# Yo Slingshots - WBG



## Vly62 (Feb 21, 2015)

Received in the mail today my newest addition to the collection - The WBG ( Wasp Be Gone ) from Yo Slingshots. This is a TTF shooter that utilizes Predator Band Clips and is a poly model. This is one of the best finishes I have seen on a poly slingshot and all edges well rounded - no sharp edges. After about 30 shots at 33 feet, I was able to learn the sweet spot for aiming and was able to hit a hanging 16.9 0z. water bottle 14 times in a row. Not the most impressive shooting, but as a newbie I'll take it!!!!!!!! This WBG came with .030 latex tapered bands and the pouch was very pliable and held 3/8" steel very comfortably.
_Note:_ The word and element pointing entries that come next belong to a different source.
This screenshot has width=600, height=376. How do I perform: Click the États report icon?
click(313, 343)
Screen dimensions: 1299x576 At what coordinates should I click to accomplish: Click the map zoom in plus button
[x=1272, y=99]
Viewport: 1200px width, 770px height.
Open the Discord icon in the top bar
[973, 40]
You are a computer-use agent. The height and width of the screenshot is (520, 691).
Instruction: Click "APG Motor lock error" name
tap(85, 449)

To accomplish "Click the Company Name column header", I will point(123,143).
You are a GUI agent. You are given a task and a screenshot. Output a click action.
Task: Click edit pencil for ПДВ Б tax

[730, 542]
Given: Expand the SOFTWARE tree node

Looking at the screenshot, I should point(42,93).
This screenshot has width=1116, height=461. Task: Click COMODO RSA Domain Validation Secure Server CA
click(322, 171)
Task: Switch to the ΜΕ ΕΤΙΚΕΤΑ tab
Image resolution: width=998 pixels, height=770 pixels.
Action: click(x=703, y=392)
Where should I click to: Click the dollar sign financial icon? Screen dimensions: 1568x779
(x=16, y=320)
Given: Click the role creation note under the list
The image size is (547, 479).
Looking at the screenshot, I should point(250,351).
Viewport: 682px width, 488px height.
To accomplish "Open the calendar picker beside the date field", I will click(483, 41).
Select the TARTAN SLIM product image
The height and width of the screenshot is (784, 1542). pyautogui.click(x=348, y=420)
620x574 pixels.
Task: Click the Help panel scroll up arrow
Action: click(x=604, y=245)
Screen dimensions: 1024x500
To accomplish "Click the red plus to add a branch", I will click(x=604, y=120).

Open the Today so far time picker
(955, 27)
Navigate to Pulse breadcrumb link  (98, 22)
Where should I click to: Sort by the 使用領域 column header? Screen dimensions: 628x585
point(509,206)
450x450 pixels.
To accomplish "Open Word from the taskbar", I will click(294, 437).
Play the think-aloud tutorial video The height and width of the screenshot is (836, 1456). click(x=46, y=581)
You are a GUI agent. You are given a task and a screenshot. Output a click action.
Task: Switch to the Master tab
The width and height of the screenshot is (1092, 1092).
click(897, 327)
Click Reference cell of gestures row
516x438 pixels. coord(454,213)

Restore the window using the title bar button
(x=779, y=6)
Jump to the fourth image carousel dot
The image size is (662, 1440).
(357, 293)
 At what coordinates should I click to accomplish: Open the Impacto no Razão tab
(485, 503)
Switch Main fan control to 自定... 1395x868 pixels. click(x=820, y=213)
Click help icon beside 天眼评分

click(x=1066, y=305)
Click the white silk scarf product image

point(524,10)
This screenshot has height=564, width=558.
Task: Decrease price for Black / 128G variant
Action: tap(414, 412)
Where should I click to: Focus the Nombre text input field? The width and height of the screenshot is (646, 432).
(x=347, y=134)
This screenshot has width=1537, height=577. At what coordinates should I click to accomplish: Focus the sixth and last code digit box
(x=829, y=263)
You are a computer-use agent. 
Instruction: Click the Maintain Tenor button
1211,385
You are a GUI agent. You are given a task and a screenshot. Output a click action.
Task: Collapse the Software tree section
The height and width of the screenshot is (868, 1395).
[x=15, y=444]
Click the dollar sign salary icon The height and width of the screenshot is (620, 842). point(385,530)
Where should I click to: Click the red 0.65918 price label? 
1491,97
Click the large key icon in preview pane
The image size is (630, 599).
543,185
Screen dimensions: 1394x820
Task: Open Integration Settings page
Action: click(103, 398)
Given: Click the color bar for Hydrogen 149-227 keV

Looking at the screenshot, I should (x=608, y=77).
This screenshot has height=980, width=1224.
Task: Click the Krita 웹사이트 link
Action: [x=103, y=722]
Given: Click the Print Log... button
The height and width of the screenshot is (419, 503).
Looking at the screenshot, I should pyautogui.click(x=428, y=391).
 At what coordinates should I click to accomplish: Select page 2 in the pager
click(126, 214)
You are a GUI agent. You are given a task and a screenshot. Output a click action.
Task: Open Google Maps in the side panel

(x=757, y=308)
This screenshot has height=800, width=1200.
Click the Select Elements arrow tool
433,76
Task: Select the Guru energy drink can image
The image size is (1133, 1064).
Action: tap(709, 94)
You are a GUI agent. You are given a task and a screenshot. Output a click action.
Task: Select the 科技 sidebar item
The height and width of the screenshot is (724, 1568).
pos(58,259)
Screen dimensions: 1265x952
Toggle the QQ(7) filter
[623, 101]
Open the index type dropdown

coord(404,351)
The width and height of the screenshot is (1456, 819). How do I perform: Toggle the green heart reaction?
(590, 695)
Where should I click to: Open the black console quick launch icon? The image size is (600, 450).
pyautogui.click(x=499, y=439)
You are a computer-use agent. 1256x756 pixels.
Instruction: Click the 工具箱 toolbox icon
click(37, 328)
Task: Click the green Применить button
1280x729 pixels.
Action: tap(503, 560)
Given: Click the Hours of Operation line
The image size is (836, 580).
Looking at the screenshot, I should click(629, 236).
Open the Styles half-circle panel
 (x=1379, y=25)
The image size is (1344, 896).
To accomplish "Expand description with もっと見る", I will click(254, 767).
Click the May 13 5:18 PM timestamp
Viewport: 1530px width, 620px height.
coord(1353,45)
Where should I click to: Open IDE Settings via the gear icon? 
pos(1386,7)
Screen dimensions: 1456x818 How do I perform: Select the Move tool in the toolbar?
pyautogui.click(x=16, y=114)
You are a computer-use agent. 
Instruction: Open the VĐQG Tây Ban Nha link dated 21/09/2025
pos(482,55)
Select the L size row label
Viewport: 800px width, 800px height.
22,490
Overall, I am very impressed with this WBG and look forward to saving my pennies for a custom made SS of the same design. Thanks


----------



## JTslinger (Jan 26, 2015)

Very cool. I am. It familiar with that brand.


----------



## treefork (Feb 1, 2010)

Looks like a winner !


----------



## Byudzai (Aug 31, 2013)

Very cool man, Chris's designs are amazing and he's a great guy, definitely save up for that custom job!


----------



## ImEggscellent85 (Mar 3, 2015)

I just got a package from Chris as well thanks Chris your awesome.

I would post pics but don't know how?


----------